なかなか思うように進みませんね。難しい。

また、この辺りから本格的に本史とは色々とズレてきます。
二次創作なので当たり前っちゃ当たり前なんですが、この辺の塩梅もやっぱり難しいですね。


それでは、よろしければご賞味ください。


08 -接触-

「待たせたな。では、続きと行こうか。ニグレド、映像を再開させろ。ハンザさんもいいですか?」

「――ああ、はい。大丈夫です。皆、いきなり席外しちゃってごめんよ。さて、続きを楽しもう」

 

 ハンザレイとともに第六階層へと戻ってきた死の支配者モモンガ。鷹揚に語るその様は、果たしてどのような話し合いがあったのかを微塵も悟らせず、まさに支配者然とした格好のままシモベたちへと声を掛ける。そんな絶対支配者の傍らに立つ古竜の王からも特に問題があったような素振りは見受けられず。いつも通りの冷静沈着な支配者がそこにただ在るだけのように映った。

 

 モモンガの声を受け、何事も無かったかのように現地の映像が再び水晶の画面(クリスタル・モニター)へと投影される。先程もそうだが、特にニグレドに対して伝言の魔法などで直接指示を出したわけではない。おそらく彼女は彼女でこの第六階層を眺めているのだろう。それか、デミウルゴス辺りがノータイムでその指示を伝播させているのかもしれない。そしてそのような何一つ乱れを感じさせない光景に、モモンガは先程とは違う僅かばかりの危機感を募らせていた。

 

 誰も疑問に感じていないのだ。そもそも、疑問を差し込む余地でさえ不敬であると捉えていると感じざるを得ない程に、彼らNPCはモモンガとハンザレイに対して盲目的であった。

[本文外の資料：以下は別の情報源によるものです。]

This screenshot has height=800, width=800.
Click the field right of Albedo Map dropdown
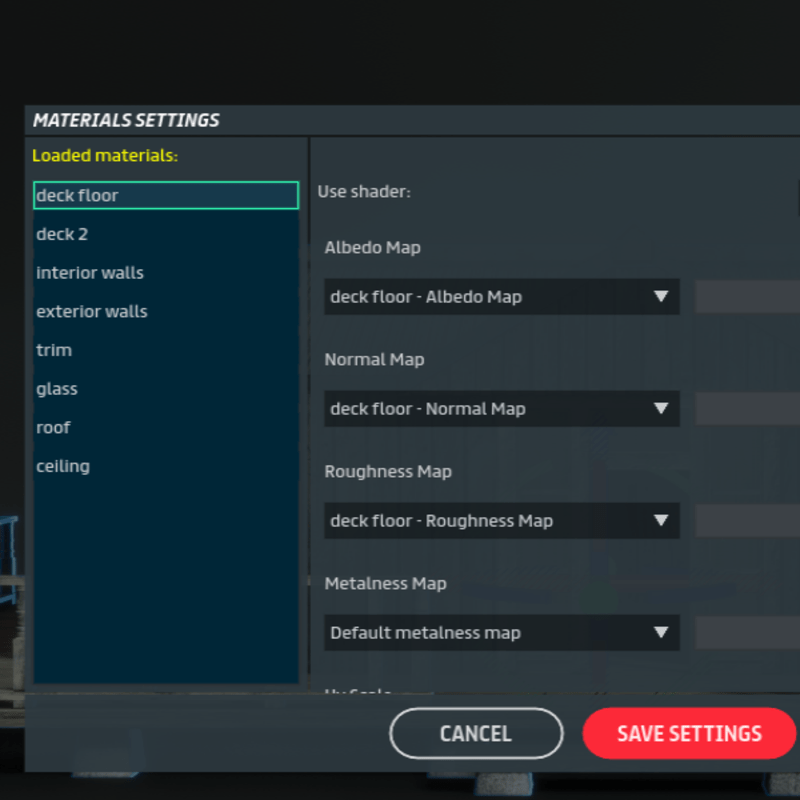[747, 297]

 モモンガは、急用があるとして突如催しを一時中断させ、ハンザレイとともに一時的とは言えこの場から離れた。そこに何の違和感も感じていない。偉大なる御方、絶対の支配者たる二人が用が出来たと言えば、それはその通り用事が出来たのだ。それ以上の意味をNPCたちは持ち得ない。この催しとてそうだ。偉大なる御方が皆で見守ろうと仰られたのでその通りにした。そこにどれだけの意図や目的が含まれているのかは露知らず、あるいはNPCたちにとっては想像もつかないような深慮遠謀があるかの如く。一切の不信感や違和感を持たず、持つことさえ許されないと言わんばかりの様相。

 一方的に捧げられる忠誠心に対するげんなりとした気持ちとはまた別、NPCらの妄信とも言える姿勢に対する危機感。自身の考えを否定したり、忠言を物申したり、反論したり。それらが一切ない。つまり、何時何処で間違ってしまうかが分からないのだ。今はまだそのほとんどがナザリック内部での出来事のため、そう大事には至らないだろう。しかし、今後どういう方針で動いていくかに関わらず、多かれ少なかれ外界との接点は出来てくる。モモンガもハンザレイも、もとはしがないサラリーマンだ。外部交渉において、常に最善手を打てる技術もなければ、自信なんぞ微塵もない。

 アルベドやデミウルゴスならば今後そういった場に直面した時、支配者二人に比べれば遥かに多くの事柄を考え、吟味し、完璧な一手を打てるだろう。だが、そんな智者二人でさえも、モモンガとハンザレイの言動には何一つ疑問を差し込まない。模擬戦の相手や今回のブラックカーテン作戦のように、発案した内容に対してブラッシュアップのための提案はしてくるし、その内容も大いに理に適っている。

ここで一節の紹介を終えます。